Today they will go into his lung with a camera.
Dear Dad, I love you with every fiber of being that I am. Please, please be ok. Please don't leave me. Don't leave us.
We need you. And you are that little baby boy's best friend in the whole world. You just can't go now. You have to watch him grow up some more.
I love you,
Agnes
Sigh. - OK...so....I was going to start a post on childhood memories and now seems like a perfect time. For all you bloggers, I hope you have at least one wonderful memory to share. Send me a happy thought.
Here is one of mine:
Back in the early 90s Houston built a tollroad. They built it at the end of my parent's street. When it was finished, and before it was opened, it sat empty...many miles and many lanes of virgin concrete with no traffic at all.
One clear, cool Saturday my father got a wild hair and gathered up myself and my sister. "Go get your bikes!" he encouraged. And we did.
Then we followed him to that tollroad.
I can't, for the life of me, remember how we got ON that elevated concrete, but we did. Together we rode. We rode full out, as fast as we could. We rode without hands. We did figure 8s around each other.
We felt the wind and the warm sun on our faces.

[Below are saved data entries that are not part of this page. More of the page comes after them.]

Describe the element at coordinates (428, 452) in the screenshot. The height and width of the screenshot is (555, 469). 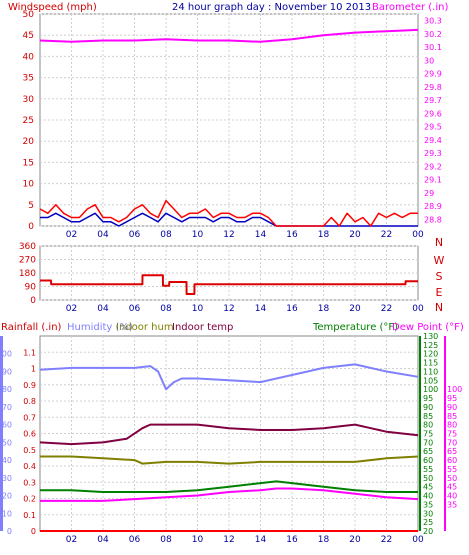
I see `temp-ytick-65: 65` at that location.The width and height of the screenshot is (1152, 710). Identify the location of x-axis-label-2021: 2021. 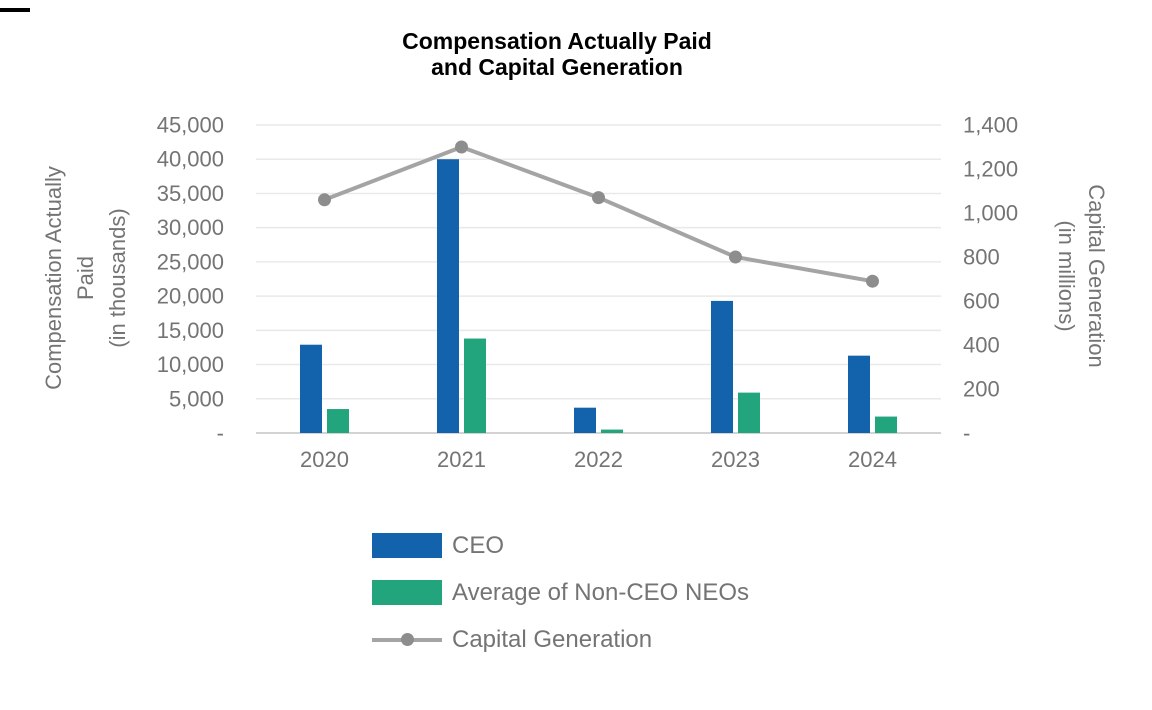
(462, 460). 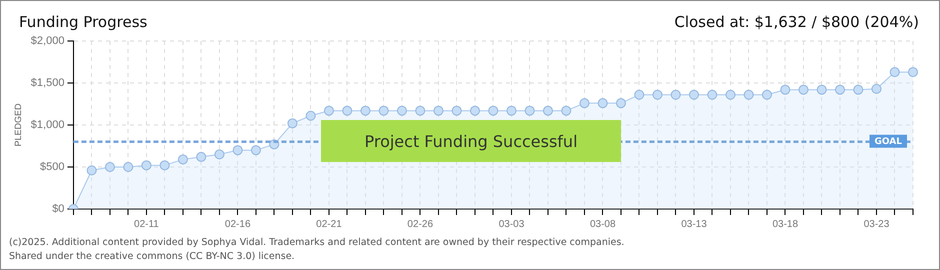 I want to click on y-axis-title: PLEDGED, so click(x=18, y=124).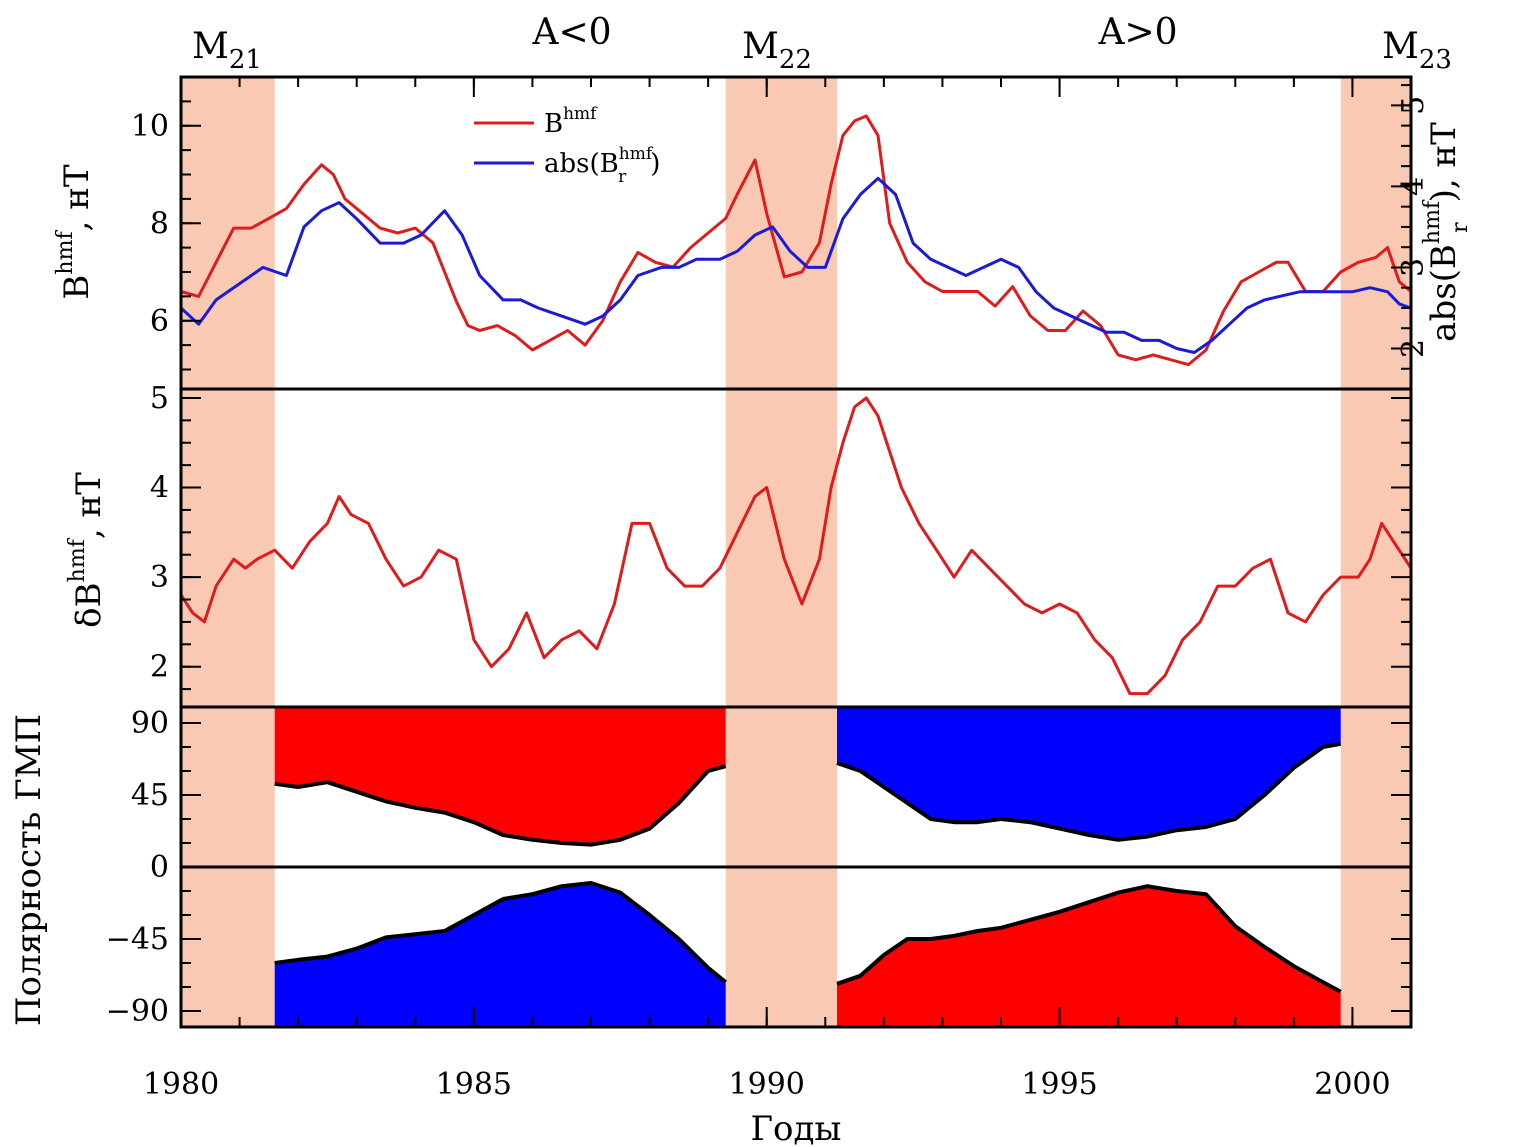 Image resolution: width=1518 pixels, height=1147 pixels. I want to click on y-polarity-tick-label: 0, so click(160, 868).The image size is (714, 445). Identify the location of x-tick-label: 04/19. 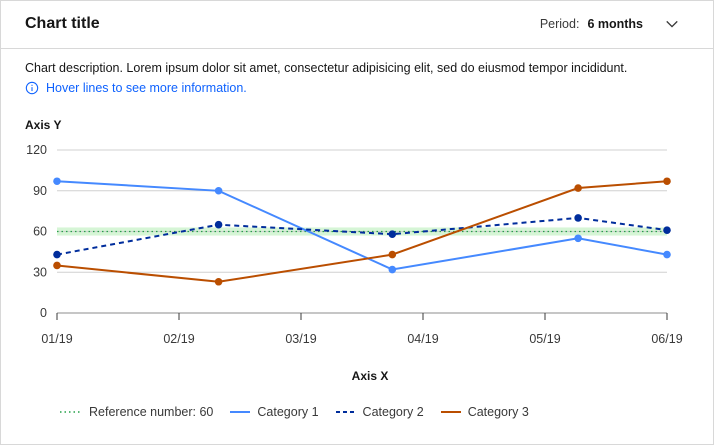
(422, 339).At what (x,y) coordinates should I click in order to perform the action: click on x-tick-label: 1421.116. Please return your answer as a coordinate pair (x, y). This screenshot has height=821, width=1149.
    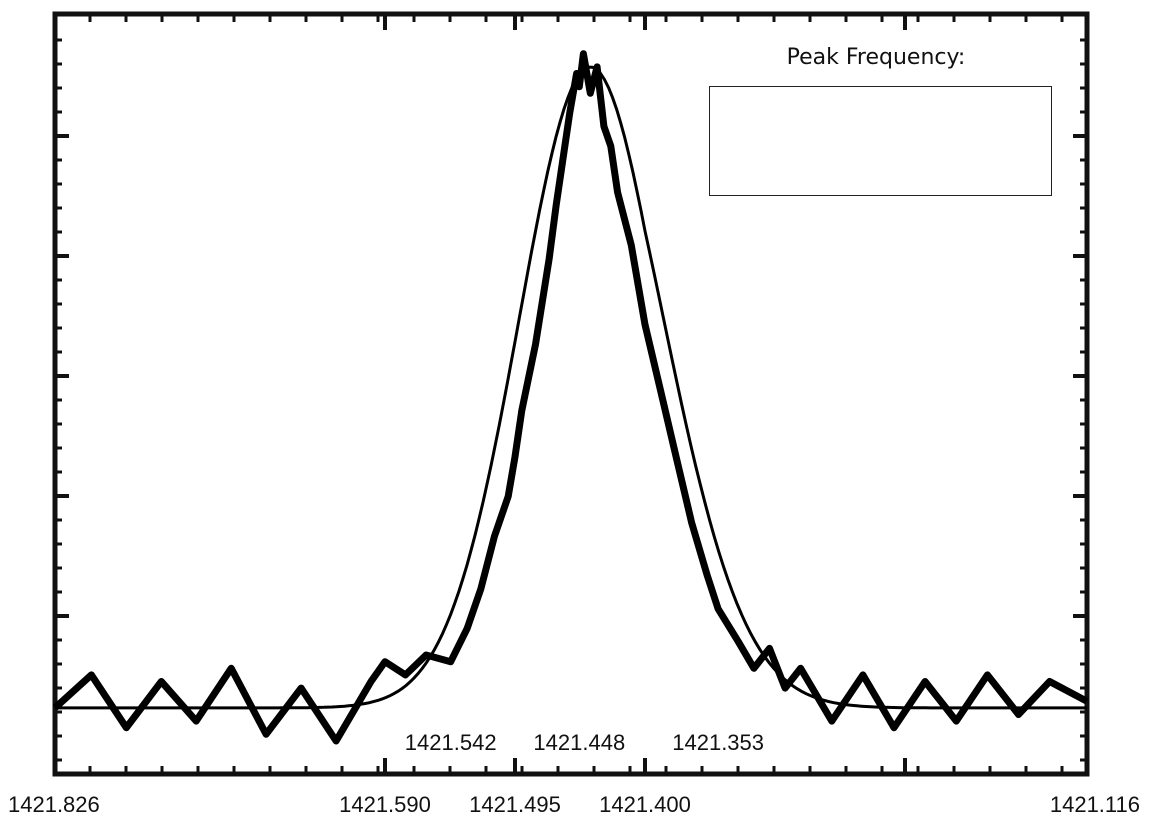
    Looking at the image, I should click on (1095, 804).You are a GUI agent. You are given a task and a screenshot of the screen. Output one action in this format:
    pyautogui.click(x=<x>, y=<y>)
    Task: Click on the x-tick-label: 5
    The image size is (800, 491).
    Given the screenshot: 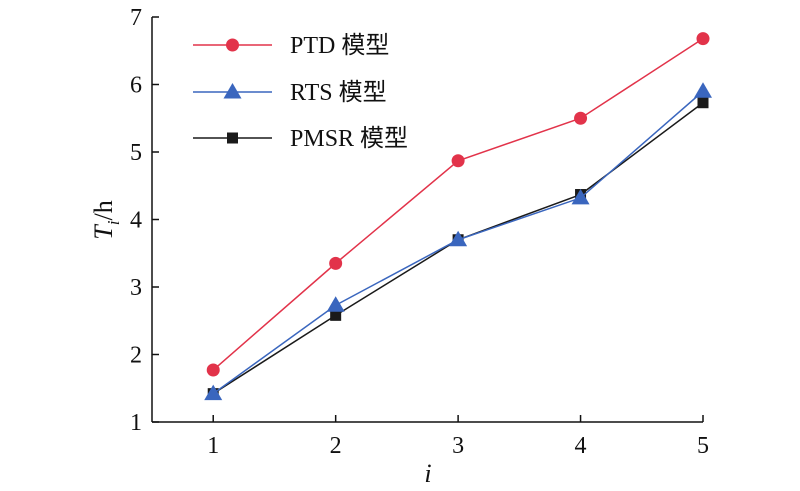 What is the action you would take?
    pyautogui.click(x=703, y=446)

We laughed like we owned the world.
He was a teenager again. We were all kids together. We felt alive and it was written in our uncontrollable, full-face grins.
It was a good day.
It was a great day.
Please share your stories. Dad loves to laugh. I love the kid in him. I can't think of a better way to think of him right now.
4 comments:
Aggie, thinking of you and your dad. Thoughts and prayers. May the two of you have many more years together to make many more memories. Godspeed.
So sorry to hear about this bump, Agnes...coz I refuse to believe it's anything but a bump in the road.
Hmmm...a funny story from my childhood...well, we used to have a gardener, an old guy who was always around in the kitchen where Granny spent most of her time. He used to put his big rubber boots just outside the kitchen door. Me and my sister were fighting a lot, but there were times when we co-operated too...and that day when we poured water in those rubber boots was one of those days ;)
I've never had to run so fast in my life and I had no idea that Granny was so fast...lol Darn, she was pissed off...hehehe
I'll be thinking of both you and your dad, Agnes {{{{{hugs}}}}
Geez...you almost made me start crying. i realized halfway through that I was holding my breath, waiting to find out what happend. I hope he's well. Keep us updated.
Thanks for thoughts and prayers, each of you.
Update in next post.
Christa, I love your story. Boots full of water. Mischevious girls.
I bet your granny was fit to be tied....and ready to tie you both up!
My husband grew up the oldest of three boys. Talk about getting into trouble. I think there was a story about his grandmother and a live snake in the bed. ACK.